◆ **REQUIREMENT**
All lines from the one containing "Image resolution: width=643" to the end of the data below are to be returned exactly, both ends included, with nothing added.

━━━━━━━━

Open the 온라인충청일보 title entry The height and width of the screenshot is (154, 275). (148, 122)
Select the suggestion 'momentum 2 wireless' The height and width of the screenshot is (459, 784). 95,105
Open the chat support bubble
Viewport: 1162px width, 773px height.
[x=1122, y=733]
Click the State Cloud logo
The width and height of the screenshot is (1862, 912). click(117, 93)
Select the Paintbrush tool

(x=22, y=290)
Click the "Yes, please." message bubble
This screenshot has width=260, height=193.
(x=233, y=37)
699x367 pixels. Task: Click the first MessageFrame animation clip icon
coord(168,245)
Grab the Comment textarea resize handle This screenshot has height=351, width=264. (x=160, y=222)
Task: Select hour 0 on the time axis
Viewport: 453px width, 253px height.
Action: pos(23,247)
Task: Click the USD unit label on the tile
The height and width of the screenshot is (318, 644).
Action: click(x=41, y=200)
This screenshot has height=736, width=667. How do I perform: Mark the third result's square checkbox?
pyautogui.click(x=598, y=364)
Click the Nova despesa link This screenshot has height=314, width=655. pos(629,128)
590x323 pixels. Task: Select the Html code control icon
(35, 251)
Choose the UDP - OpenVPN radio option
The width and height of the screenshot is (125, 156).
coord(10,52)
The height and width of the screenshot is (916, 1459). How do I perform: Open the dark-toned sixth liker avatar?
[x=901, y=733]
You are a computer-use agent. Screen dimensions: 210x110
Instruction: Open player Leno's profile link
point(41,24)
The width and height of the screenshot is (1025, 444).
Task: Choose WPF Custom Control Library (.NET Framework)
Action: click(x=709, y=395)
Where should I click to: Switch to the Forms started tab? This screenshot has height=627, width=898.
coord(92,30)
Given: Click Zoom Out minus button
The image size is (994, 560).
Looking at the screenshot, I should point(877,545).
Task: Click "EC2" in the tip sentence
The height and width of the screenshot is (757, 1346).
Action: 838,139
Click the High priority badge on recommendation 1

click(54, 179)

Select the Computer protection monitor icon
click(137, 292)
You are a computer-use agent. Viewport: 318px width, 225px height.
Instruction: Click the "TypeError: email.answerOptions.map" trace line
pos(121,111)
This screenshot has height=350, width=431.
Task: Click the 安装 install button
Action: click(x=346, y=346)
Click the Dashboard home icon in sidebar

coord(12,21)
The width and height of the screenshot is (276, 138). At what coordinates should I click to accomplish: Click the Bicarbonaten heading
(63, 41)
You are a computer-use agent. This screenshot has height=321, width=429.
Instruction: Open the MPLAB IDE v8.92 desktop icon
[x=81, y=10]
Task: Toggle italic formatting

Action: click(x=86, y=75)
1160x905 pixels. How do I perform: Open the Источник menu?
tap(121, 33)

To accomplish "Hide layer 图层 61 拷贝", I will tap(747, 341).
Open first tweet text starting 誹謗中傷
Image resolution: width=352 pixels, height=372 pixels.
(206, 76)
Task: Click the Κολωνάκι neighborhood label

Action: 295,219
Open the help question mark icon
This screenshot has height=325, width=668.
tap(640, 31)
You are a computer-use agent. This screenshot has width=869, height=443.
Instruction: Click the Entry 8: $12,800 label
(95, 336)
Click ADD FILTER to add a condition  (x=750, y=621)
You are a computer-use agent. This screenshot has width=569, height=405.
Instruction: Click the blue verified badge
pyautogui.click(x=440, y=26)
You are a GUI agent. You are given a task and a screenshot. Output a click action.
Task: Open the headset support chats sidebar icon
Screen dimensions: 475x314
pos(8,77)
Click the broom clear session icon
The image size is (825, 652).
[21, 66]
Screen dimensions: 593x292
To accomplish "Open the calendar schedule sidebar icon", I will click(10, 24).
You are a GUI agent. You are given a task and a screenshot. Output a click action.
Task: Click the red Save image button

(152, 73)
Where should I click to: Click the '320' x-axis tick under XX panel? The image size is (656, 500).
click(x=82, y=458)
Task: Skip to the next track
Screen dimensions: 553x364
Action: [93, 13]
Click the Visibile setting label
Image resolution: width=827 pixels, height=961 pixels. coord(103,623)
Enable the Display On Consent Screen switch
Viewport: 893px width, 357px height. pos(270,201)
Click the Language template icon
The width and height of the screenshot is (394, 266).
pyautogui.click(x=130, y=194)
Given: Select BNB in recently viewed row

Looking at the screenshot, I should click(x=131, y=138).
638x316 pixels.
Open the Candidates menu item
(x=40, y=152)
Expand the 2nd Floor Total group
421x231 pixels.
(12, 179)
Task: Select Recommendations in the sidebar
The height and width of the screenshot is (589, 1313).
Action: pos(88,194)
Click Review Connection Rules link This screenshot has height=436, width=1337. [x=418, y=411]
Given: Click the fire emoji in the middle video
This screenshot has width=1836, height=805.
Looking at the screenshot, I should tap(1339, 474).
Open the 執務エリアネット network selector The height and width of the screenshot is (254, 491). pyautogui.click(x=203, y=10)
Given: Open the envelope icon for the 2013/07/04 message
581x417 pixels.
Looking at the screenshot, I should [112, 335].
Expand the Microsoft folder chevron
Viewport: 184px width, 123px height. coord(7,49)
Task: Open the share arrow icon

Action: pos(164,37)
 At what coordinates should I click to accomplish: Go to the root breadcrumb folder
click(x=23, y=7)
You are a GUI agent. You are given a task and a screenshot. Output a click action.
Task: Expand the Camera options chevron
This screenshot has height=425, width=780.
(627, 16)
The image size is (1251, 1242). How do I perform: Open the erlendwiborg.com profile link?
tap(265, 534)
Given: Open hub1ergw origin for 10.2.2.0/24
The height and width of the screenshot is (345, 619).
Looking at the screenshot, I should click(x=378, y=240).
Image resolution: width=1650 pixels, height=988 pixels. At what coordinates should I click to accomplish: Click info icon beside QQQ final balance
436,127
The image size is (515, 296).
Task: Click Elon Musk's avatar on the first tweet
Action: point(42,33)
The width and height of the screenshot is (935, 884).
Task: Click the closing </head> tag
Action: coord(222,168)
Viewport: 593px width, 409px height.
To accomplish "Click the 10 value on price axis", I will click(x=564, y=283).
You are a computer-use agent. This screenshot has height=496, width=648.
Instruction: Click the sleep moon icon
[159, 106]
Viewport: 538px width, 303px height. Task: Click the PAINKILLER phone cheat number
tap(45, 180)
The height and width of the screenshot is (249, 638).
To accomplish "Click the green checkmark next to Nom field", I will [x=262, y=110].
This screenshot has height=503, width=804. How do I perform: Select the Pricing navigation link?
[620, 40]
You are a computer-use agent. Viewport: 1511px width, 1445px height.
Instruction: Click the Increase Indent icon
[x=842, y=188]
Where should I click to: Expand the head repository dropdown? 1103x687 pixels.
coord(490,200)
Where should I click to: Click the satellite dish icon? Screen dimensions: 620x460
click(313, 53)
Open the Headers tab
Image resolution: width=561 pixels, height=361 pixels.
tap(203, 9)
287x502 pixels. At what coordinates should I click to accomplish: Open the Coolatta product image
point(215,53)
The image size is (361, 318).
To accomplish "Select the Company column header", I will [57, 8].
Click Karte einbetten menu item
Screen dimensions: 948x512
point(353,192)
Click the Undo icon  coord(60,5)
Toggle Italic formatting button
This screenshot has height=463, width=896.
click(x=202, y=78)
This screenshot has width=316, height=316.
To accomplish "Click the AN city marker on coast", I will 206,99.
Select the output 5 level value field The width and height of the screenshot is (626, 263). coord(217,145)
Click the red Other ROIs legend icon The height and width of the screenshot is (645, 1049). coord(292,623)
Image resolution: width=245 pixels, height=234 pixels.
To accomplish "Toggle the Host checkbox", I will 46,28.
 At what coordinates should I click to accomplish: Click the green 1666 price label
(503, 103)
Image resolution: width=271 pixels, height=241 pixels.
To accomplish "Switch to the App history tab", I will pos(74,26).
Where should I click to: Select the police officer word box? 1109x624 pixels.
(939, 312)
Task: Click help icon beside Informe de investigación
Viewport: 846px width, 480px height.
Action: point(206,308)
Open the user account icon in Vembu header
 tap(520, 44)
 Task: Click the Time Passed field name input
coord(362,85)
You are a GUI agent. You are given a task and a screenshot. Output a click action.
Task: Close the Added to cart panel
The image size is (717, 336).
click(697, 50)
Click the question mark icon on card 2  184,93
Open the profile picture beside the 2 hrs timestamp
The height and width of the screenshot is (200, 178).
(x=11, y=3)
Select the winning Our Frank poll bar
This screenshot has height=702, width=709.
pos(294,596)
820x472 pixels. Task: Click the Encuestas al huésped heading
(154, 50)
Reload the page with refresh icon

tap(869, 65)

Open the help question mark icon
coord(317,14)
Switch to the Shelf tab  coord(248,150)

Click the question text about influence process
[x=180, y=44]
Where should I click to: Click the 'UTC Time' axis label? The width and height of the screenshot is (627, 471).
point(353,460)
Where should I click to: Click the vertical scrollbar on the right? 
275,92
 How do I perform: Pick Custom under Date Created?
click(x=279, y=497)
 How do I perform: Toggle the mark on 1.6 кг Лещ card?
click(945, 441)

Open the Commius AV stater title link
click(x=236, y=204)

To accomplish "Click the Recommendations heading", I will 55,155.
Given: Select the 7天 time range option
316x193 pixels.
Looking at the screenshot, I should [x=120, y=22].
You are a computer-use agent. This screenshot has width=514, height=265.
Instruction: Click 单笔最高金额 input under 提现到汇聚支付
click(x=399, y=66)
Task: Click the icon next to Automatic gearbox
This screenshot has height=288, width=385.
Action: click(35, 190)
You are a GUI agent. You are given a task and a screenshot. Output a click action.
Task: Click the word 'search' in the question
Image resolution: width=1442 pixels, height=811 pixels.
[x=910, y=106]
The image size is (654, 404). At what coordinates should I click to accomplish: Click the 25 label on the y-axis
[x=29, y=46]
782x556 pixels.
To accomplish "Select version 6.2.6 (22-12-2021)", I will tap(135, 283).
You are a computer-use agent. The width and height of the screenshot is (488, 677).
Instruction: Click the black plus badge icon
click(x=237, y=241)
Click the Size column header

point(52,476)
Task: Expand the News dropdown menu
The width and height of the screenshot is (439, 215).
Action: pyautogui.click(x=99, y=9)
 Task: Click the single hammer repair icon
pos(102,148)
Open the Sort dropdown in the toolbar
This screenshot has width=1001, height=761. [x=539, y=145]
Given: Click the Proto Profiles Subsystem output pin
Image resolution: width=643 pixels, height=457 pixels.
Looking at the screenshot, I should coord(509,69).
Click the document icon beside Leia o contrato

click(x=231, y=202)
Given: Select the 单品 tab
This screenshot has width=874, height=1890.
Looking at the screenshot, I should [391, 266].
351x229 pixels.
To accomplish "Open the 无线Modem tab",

━━━━━━━━

◆ **REPLY**
Image resolution: width=643 pixels, height=457 pixels.
Looking at the screenshot, I should coord(509,69).
Click the document icon beside Leia o contrato

click(x=231, y=202)
Given: Select the 单品 tab
This screenshot has width=874, height=1890.
Looking at the screenshot, I should [391, 266].
351x229 pixels.
To accomplish "Open the 无线Modem tab",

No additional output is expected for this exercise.